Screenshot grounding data
------------------------------------
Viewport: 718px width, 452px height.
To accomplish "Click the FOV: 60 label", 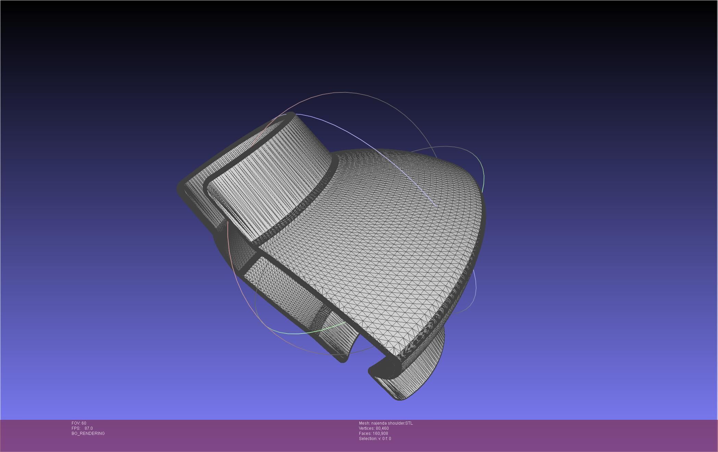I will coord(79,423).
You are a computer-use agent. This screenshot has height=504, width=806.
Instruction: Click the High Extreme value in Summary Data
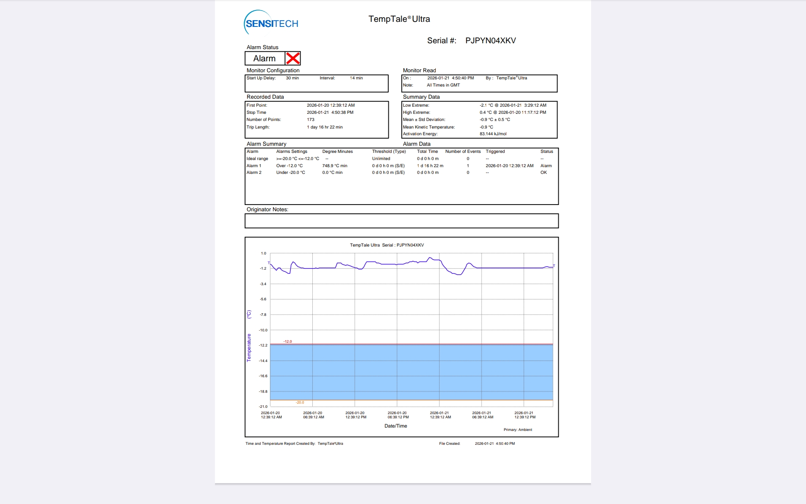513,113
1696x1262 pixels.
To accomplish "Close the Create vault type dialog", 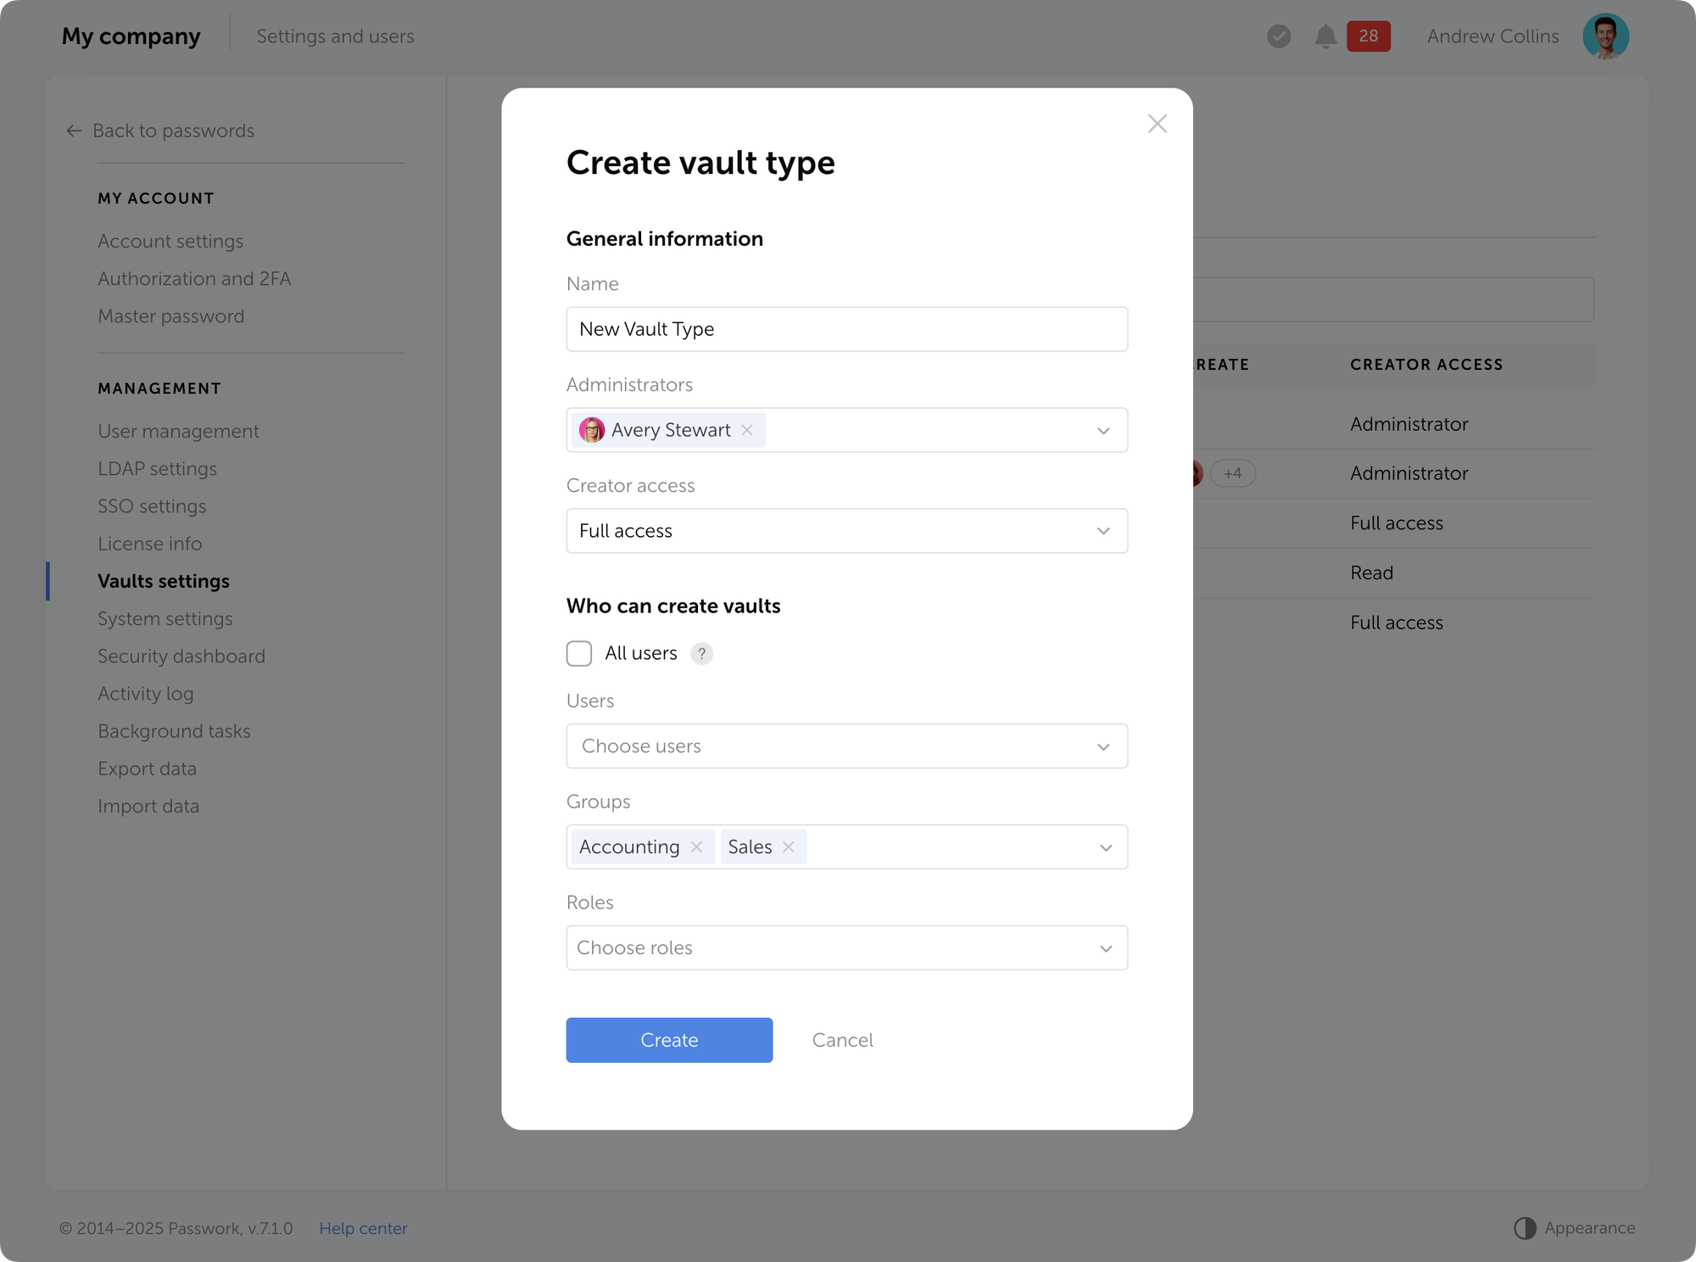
------------------------------------
▶ [WHAT THE EXERCISE ASKS]: Every line in the data that holds the string "width" should be copied.

▶ [ANSWER BOX]:
Viewport: 718px width, 452px height.
You are a computer-use agent. This screenshot has height=504, width=806.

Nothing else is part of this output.